When you think of hacking, you never think it’s something that can happen to you. Hacking sounds too much like a distant headline or a plot line from a show like “Robot.” However, contrary to what you might think, small businesses and startups are actually the ideal target for hackers.
According to the United States National Security Alliance, 60% of small businesses that fall victim to an online attack are out of business within six months. On average, those small businesses have to pay $690,000 just to clean up a post-hack mess.
Small business website security is often ignored. It’s not uncommon for these companies to focus more on revenue than getting the right protection, especially when running a business with the “it could never happen to me” or “I have nothing valuable to steal” mentality. This makes small businesses an easy target.
Furthermore, small businesses typically have small or nonexistent security budgets and staff that aren’t proficient in malware protection, creating gaping holes in the security system. These flaws are exploited by digital criminals who aim to take advantage of lax company protocols.
Small business owners know their livelihood and reputation is on the line, and often do anything they can to save their business from sinking, including paying hundreds of thousands in ransomware attacks. The proof is in the profit loss. Here are five small businesses that unfortunately found out the hard way:
1. Rokenbok
This California-based company taught children how to think like engineers. At first, the company was hit with a Denial of Service attack, which shut down their website. At the time, they only had seven full-time employees. Later, they experienced a ransomware attack, but rather than pay the ransomware, they rebuilt the system from the ground up and lost thousands in the process — but learned a new lesson on website security and are fortunately still in business.
2. SmallBizDaily.com
This popular website is known for well-written articles surrounding small business topics, but became a staple lesson in small business security when it hack through an old-school technique called ”defacement.” It began when the owner of the company received a tweet informing them that they’d been hacked.

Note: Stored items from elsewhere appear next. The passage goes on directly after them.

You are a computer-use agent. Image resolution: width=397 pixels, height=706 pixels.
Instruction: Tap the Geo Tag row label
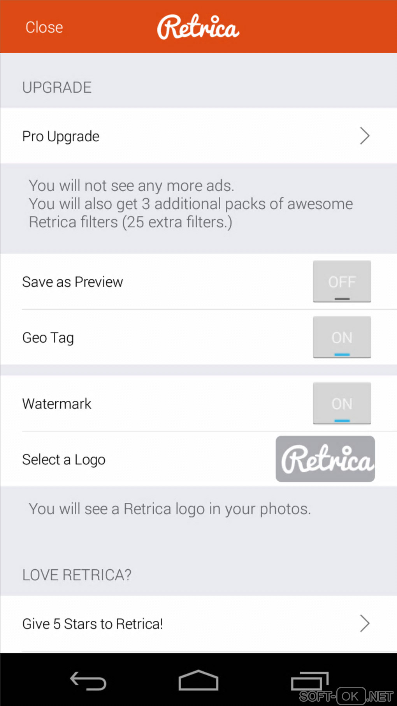tap(48, 338)
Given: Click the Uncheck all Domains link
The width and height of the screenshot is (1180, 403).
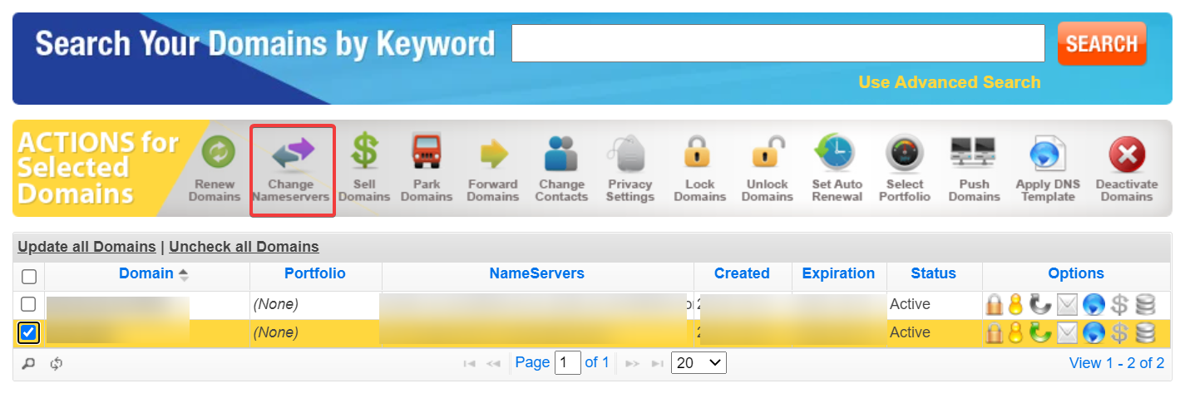Looking at the screenshot, I should [x=244, y=247].
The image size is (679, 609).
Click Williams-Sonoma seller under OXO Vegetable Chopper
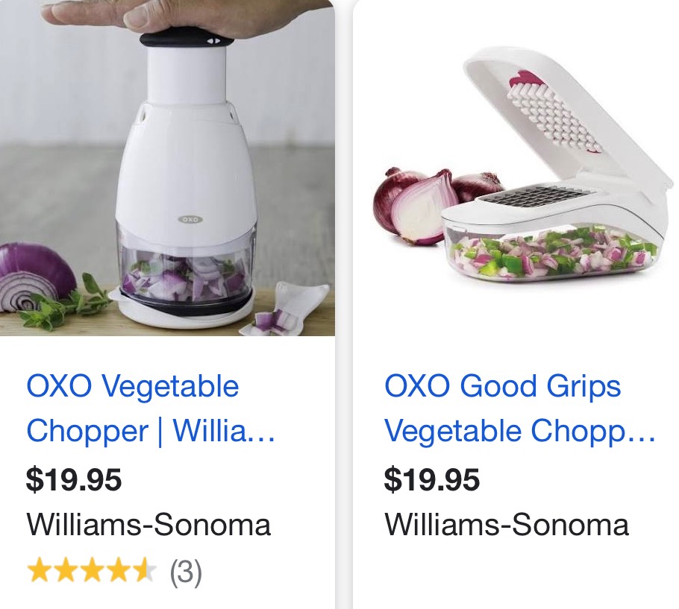click(148, 525)
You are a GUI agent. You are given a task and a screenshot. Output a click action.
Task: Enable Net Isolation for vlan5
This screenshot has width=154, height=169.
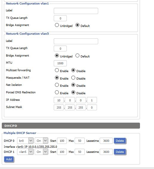click(x=57, y=85)
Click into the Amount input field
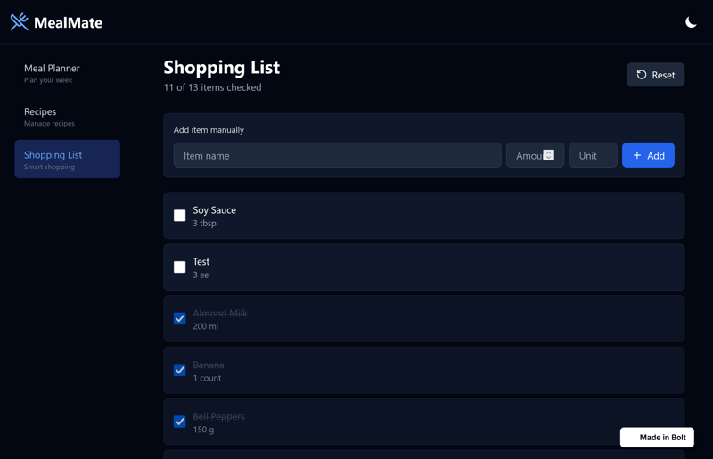This screenshot has height=459, width=713. (x=526, y=155)
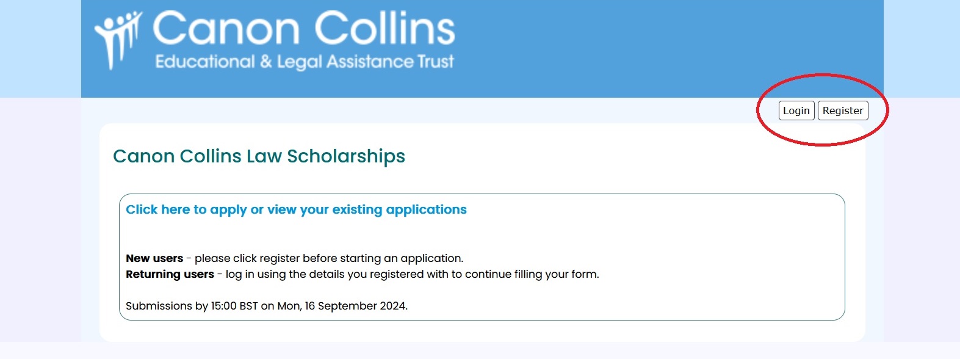
Task: Click the 15:00 BST submission time
Action: (234, 306)
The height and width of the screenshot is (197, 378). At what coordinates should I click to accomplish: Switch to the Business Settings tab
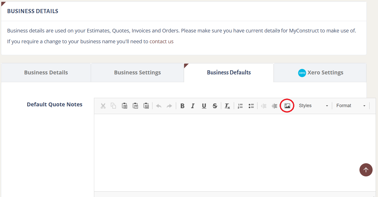click(x=137, y=73)
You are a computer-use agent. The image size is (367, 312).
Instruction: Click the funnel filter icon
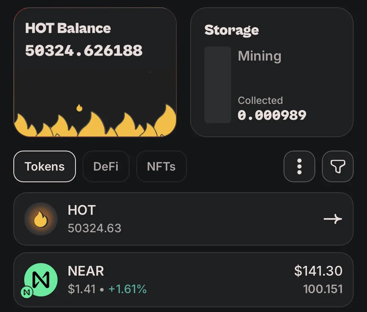click(338, 167)
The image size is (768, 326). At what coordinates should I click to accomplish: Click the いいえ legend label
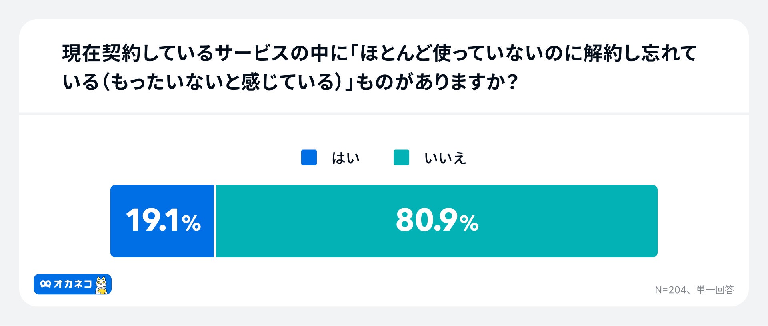[x=445, y=158]
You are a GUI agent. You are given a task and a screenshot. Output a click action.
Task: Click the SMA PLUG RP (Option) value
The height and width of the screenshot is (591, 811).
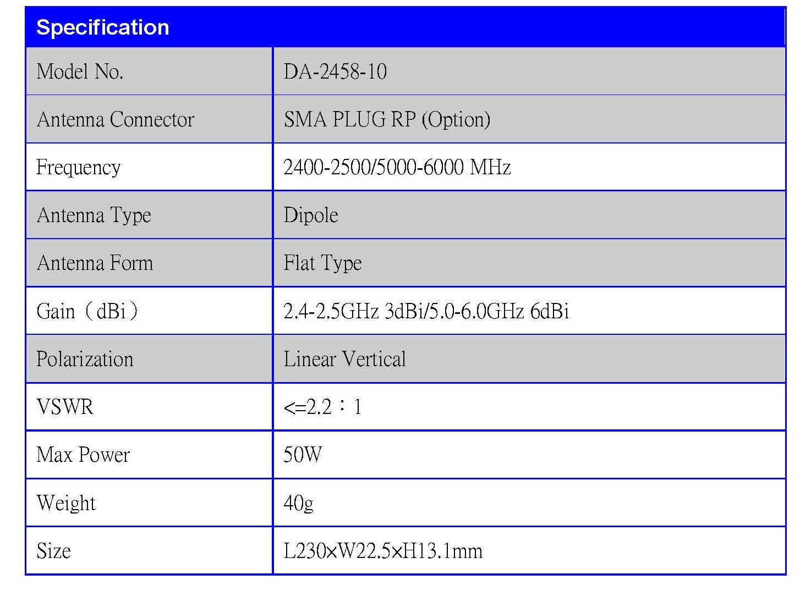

When the site was checked the next morning, it was filled with Arabic content and imagery, and gone were all the business articles they’d worked so hard to publish. They spent the next few months working with the hosting company to delete malicious code that had laid dormant. Months of work was wiped out, and the team dealt with this for much longer as old malicious code continued to surface.

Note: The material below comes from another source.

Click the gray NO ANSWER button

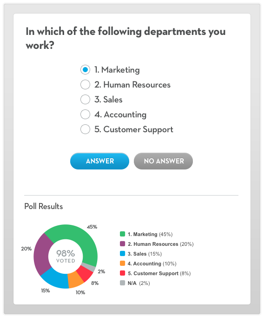[164, 161]
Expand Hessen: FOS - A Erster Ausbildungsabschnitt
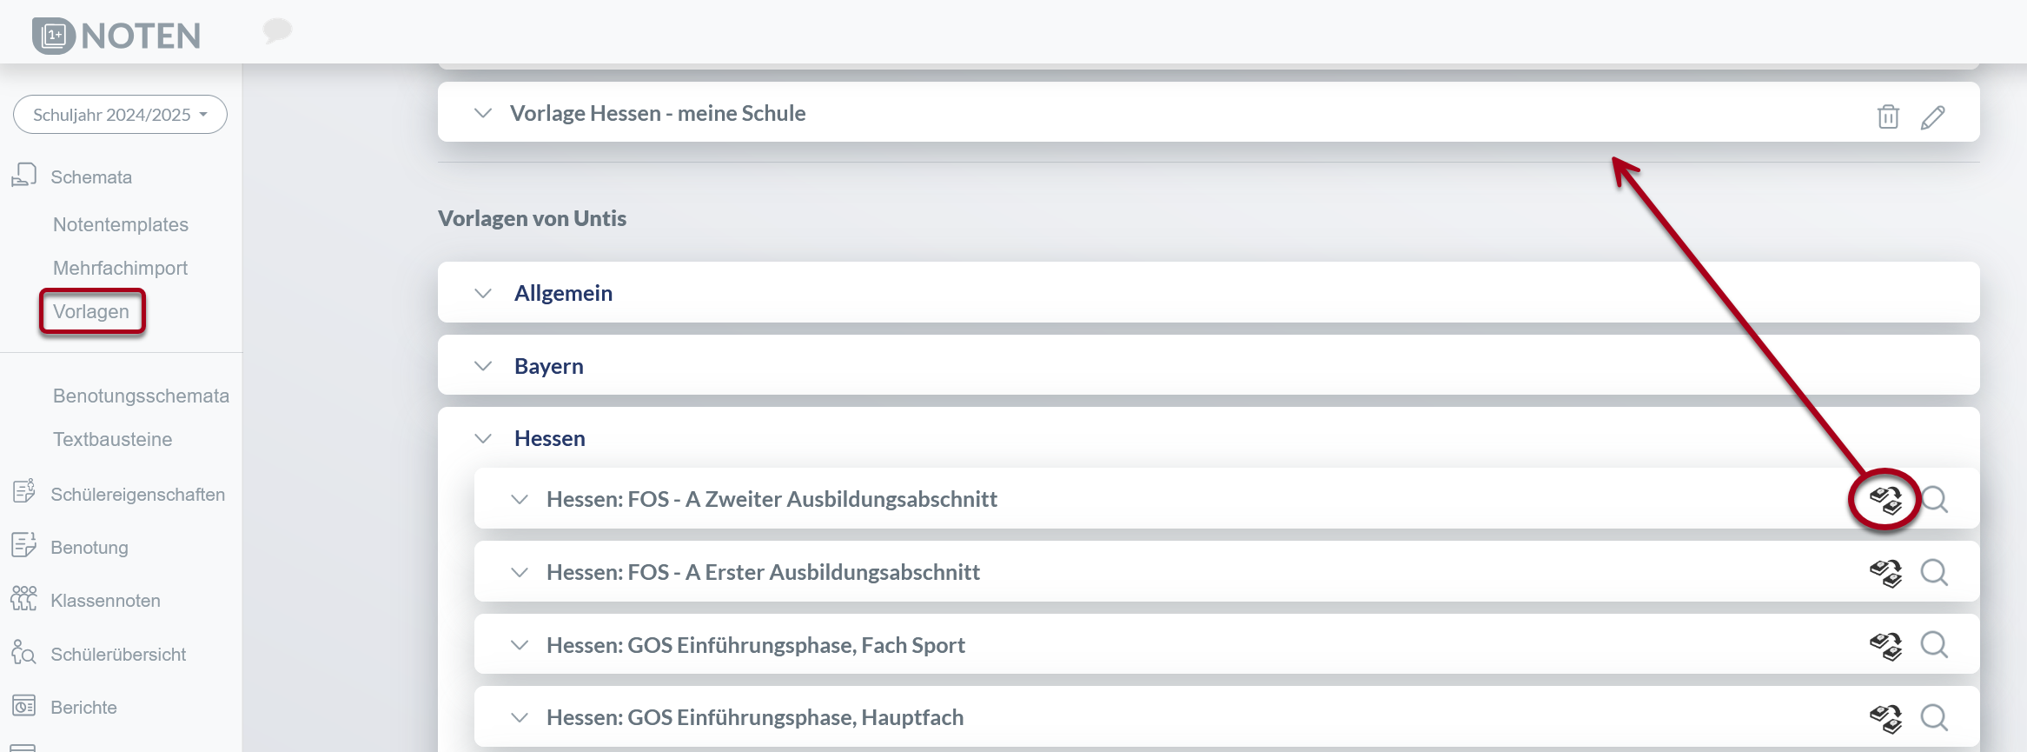Screen dimensions: 2027x752 (x=520, y=571)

After some major rebuilding — and a lot of loss — they finally prevailed. Still, SmallBizDaily considers themselves on of the lucky ones, because rather than a quiet, sneak attack, they were able to tell each time something was wrong until the situation was fixed.
3. City Newsstand – Chicago
Joe Anglesatri owned two small magazine shops in Chicago, both of which were hacked after someone unknowingly planted a software program on his cash registers. The software sent his customer’s credit card information to Russia, and MasterCard was the first to inform him of the data breach. The entire fiasco costs Anglesatri $22,000 for his two small newstands.
4. Efficient Services Escrow Group
In 2012, this escrow firm was hit with a cyber attack that would eventually force it to shut its doors. It began with a fraudulent wire transfer to Russia in the amount of $432,215. A month later, another attack sent two more transfers totaling $1.1 million to China.
The FBI had discovered that in the previous year alone, at least $20 million in fraudulent wire transfers were sent economic and trade companies in that same province of China, mostly hacked from various small businesses like Efficient Services.
The company was able to retrieve the initial $400,000 transfer from their bank, but the funds sent to China were never recovered. This meant that many of its customers who had escrow accounts were left with nothing. The California Department of Corporations gave the company three days to retrieve the funds, and shut it down when they couldn’t.
5. Lifestyle Forms & Display Inc.
This NYC-based mannequin maker is another example of a small business that was hit time and time again (which is common for hackers who get through the first time). Owner Lloyd Keilson noticed the initial signs of trouble when he kept receiving error messages during attempts to make online payments.
Turns out, $1.2 million had been stolen on several separate occasions and sent to four different banks. Keilson was able to successfully retrieve $800,000 of it, but $200,000 remains missing. The amount left unretrieved will go into a court process with the banks, though a positive outcome for Keilson is doubtful, given that security breaches are seen as a responsibility of the business owner.